Executive Council thanks covenant study guide responders

Episcopal News Service. July 2, 2007 [070207-01]

Mary Frances Schjonberg

The Episcopal Church's Executive Council is sending its thanks to all those people who responded to questions in a study guide aimed at helping the Episcopal Church consider the draft version of a proposed Anglican Covenant.

The study guide, prepared by a subcommittee of the Executive Council's International Concerns Standing Committee (INC), was released in mid-April with invitation for response by June 4 to a series of questions it contained. The General Convention office collected more than 400 responses, many of them representing more than one person’s input.

Those who responded via e-mail received an electronic thank-you note late last week. Individuals and groups who responded by mail or fax should be receiving the Council’s thanks via a letter. Council approved a resolution during its June meeting in Parsippany, New Jersey, to thank to the responders.

"The Executive Council is very aware of the brief time allowed for response and was gratified by the hundreds of thoughtful responses it received," the Rev. Dr. Gregory S. Straub, executive officer and secretary of the General Convention, wrote in the letter. "Members of the Standing Committee on International Concerns assured me they had read each and every one of the responses. Your point of view has been heard." 

Rosalie Ballentine of the Virgin Islands, chair of INC’s draft-covenant subcommittee, told the Executive Council in June that her group was surprised and pleased with the depth of the responses.

Among the responses, 201 came from the laity, 100 from priests and deacons, 64 from organizations and groups including General Convention deputations, 27 from parishes, and 18 from bishops. The stack of responses is about three inches high and they range from one-sentence replies to each of the guide's questions to 10-page replies.

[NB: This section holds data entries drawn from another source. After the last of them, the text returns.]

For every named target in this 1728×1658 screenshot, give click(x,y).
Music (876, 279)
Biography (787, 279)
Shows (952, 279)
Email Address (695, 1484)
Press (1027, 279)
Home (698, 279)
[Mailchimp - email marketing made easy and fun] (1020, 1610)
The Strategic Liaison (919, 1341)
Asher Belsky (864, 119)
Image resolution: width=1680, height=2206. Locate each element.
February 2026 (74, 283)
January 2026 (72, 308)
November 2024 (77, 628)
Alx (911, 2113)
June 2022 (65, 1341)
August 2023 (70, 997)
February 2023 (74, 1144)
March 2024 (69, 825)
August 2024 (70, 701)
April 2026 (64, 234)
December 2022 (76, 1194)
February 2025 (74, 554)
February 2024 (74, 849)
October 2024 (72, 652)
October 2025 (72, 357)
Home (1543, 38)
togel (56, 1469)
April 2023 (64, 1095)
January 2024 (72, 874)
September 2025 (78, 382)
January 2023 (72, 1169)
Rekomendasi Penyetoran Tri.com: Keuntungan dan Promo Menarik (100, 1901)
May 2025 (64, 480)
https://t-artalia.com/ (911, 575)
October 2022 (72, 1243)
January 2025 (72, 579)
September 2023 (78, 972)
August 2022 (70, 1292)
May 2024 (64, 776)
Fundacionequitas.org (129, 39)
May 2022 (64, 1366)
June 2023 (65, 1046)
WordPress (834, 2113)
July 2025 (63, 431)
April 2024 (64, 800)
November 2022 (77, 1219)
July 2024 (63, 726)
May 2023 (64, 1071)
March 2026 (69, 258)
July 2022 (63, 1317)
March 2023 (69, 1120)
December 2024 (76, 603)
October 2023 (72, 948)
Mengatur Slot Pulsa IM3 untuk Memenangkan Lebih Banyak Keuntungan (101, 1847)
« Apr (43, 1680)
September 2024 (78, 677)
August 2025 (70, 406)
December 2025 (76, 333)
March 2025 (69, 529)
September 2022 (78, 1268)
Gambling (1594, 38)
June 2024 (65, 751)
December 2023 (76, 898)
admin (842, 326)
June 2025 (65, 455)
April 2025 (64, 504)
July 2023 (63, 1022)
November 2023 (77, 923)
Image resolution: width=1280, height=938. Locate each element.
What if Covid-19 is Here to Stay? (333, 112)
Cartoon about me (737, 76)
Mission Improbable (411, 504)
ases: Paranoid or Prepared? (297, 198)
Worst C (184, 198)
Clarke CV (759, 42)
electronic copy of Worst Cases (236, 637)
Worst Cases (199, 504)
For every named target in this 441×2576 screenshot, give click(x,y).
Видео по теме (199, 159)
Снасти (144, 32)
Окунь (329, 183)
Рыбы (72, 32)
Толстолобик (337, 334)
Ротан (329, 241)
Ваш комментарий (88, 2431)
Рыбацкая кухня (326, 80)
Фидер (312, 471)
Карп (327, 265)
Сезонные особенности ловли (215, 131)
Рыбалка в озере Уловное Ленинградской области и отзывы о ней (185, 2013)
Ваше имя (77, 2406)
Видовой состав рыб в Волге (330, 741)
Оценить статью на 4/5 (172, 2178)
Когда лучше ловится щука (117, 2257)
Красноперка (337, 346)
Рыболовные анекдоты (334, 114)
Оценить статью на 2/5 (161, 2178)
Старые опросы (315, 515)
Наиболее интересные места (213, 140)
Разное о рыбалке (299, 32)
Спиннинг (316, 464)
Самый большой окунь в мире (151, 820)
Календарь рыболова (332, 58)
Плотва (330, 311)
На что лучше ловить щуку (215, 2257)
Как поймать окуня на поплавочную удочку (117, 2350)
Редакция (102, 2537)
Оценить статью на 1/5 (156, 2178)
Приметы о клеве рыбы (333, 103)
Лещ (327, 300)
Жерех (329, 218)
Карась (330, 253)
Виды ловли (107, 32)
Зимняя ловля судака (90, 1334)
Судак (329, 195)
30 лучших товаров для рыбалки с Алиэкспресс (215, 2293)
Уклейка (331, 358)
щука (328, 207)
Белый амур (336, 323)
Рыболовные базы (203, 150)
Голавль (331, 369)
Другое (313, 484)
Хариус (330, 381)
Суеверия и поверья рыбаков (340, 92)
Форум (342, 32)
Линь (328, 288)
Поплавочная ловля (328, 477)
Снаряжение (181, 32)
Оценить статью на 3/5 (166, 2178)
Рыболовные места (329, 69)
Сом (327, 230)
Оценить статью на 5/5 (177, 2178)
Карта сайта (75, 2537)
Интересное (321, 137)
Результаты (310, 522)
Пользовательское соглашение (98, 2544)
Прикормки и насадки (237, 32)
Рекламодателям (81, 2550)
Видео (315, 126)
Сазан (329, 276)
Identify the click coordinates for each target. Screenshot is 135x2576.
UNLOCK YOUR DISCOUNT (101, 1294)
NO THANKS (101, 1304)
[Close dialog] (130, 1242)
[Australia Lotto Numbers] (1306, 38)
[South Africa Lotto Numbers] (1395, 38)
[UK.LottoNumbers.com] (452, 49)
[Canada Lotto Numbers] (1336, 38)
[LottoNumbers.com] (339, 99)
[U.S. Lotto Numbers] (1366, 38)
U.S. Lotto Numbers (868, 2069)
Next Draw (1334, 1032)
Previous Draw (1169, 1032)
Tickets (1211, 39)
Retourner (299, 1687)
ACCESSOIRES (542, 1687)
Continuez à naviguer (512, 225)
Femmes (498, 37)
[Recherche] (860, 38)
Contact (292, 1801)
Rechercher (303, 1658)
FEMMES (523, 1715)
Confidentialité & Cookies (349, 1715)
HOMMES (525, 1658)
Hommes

The comments are meant to help Council create a response to the draft covenant at its October meeting in Detroit, Michigan.

"The drafting committee will be informed by these responses but will not be constrained by them," Ballentine told Council, adding that the sub-committee will urge the drafting group to consider stances taken by previous meetings of General Convention about issues that are now included in the draft covenant.

In a related action at its June meeting, the Council approved Resolution INC021, authorizing Presiding Bishop Katharine Jefferts Schori and House of Deputies President Bonnie Anderson to appoint a work group to draft the Council's response. That group will also follow the covenant-development process, enable comments from the wider Episcopal Church and provide comments on behalf of the church to the Communion's Covenant Design Group. The appointment of that group is due to be announced soon.

The Executive Council's guide and the review group come in response to Resolution A166 passed by the 75th General Convention this past June. The resolution calls for Episcopal Church, "as a demonstration of our commitment to mutual responsibility and interdependence in the Anglican Communion," to support the process of the development of an Anglican Covenant "that underscores our unity in faith, order, and common life in the service of God's mission." It also called for the INC and the Episcopal Church's members of the Anglican Consultative Council to follow the development processes of an Anglican Covenant and report regularly to the Executive Council as well as to the 76th General Convention in 2009.

The Windsor Report, released in October 2004, proposed a covenant as a way for the Anglican Communion to maintain unity amid differing viewpoints. The Primates released the draft during their February meeting in Dar es Salaam, Tanzania. They then released both it and an accompanying report to the entire Communion, asking for comment from of the 38 provinces by January 1, 2008.

Based on those responses, it is expected that a revised version of the covenant will be presented to the 2008 Lambeth Conference of Bishops, to be followed by a final text that would be proposed to the 2009 meeting of the Anglican Consultative Council (ACC). If the ACC adopts the text, it would offer it to the provinces for consideration.